In 1910, Dale married Maud Murray, a painter and art critic, who introduced him to the idea of collecting modern art. She had her portrait painted by the noted artist George Bellows in 1919, and is now in the Metropolitan Museum of Art. Dale followed suit and sat for the artist three years later, and is now in the National Gallery of Art. Dale can be seen holding a golf club, and both he and the artist were semi-professional athletes in their youth.

When the National Gallery of Art opened its doors in 1937, Dale lent twenty-two American paintings, and within a few months, two galleries of French Impressionist paintings. Four years later, he donated another group of works to the museum.
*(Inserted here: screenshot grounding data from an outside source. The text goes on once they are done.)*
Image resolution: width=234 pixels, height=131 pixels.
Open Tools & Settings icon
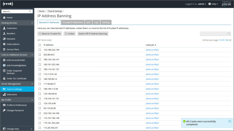coord(4,89)
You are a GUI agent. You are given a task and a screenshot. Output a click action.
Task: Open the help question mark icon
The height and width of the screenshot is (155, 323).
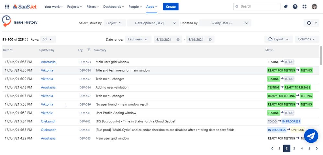pyautogui.click(x=295, y=6)
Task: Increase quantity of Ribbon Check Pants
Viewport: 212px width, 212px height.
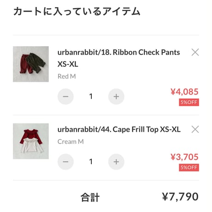Action: point(116,96)
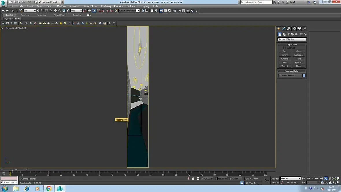Select the Lights category icon
This screenshot has height=192, width=341.
click(x=288, y=34)
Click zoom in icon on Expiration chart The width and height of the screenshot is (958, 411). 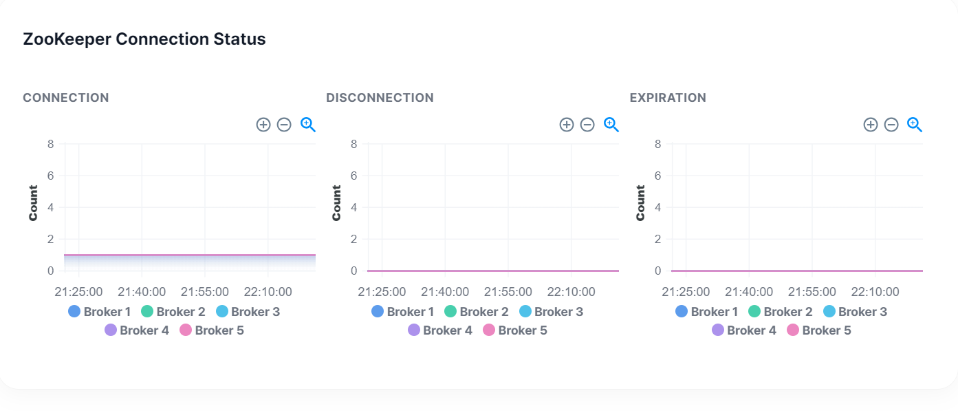[871, 125]
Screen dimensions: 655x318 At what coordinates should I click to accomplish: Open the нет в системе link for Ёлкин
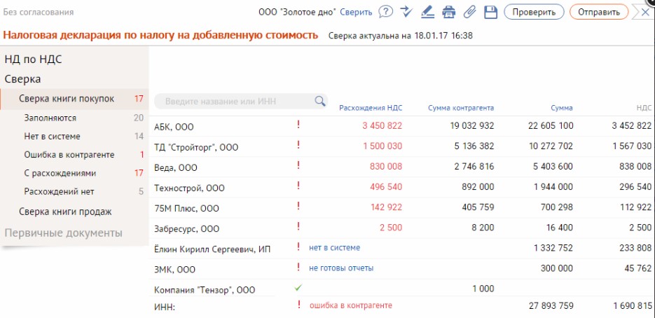(x=334, y=247)
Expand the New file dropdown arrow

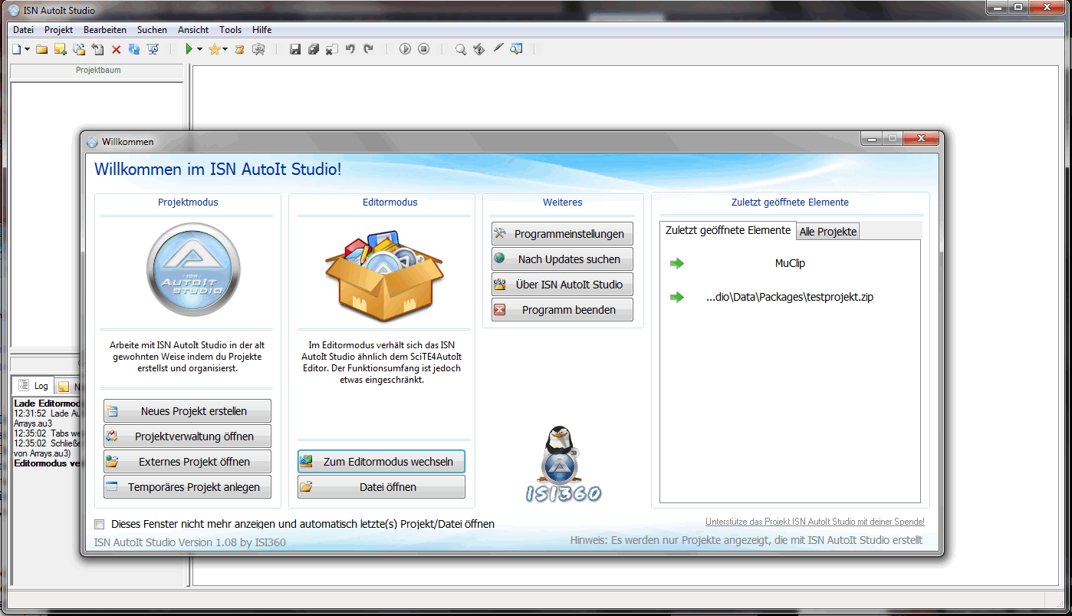(x=28, y=49)
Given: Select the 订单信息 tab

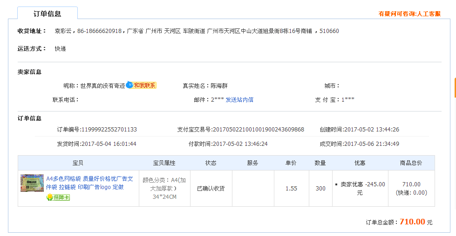Looking at the screenshot, I should [48, 14].
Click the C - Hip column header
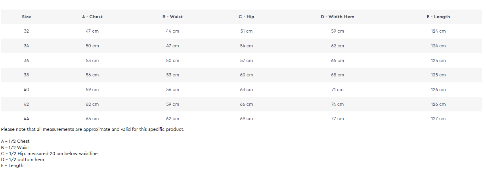This screenshot has width=486, height=179. tap(246, 17)
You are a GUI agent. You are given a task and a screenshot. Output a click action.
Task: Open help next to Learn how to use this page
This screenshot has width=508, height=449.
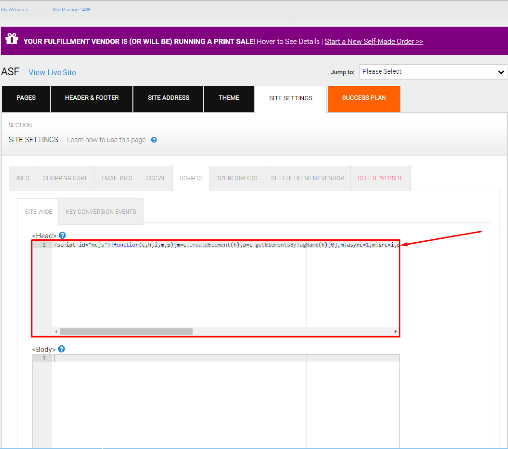pos(154,140)
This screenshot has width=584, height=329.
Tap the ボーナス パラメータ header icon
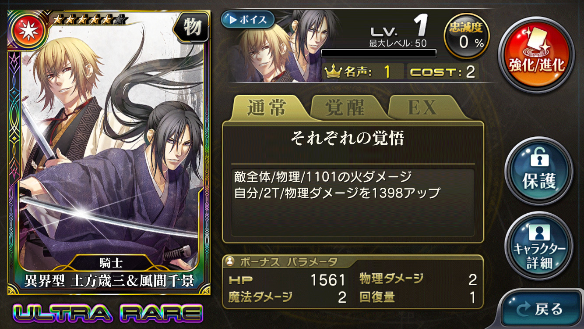(229, 262)
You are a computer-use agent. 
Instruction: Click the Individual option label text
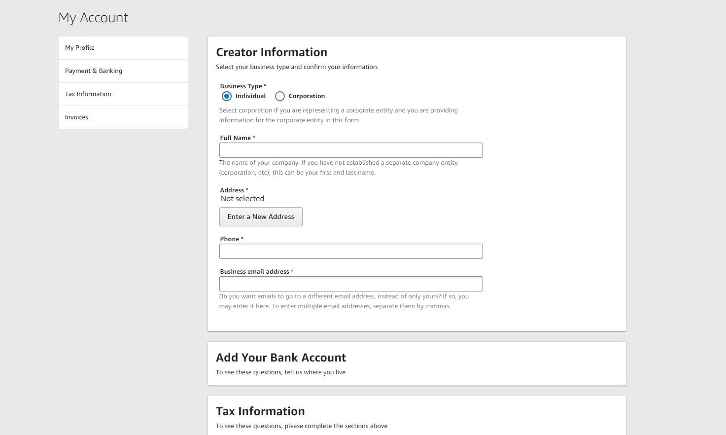pos(250,96)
Upon his bequest in 1963, Dale gifted the National Gallery major works by artists such as Paul Cézanne, Jean-Baptiste-Camille Corot, Salvador Dalí, Henri Matisse, Amedeo Modigliani, Henri de Toulouse-Lautrec, as well as the Both Members of This Club by George Bellows, the Portrait of Louis Guillaume by Paul Cézanne and the Family of Saltimbanques by Pablo Picasso. The paintings were obtained from the Dale residence at Plaza Hotel. The entire bequest included over two-hundred paintings, seven sculptures, twenty-two prints, over one-thousand sales catalogs, and over one-thousand books. Additionally, three fellowships were established through a $500,000 endowment.

== President of the National Gallery of Art ==
From 1955 to the year of his death in 1962, Dale served as president of the National Gallery of Art.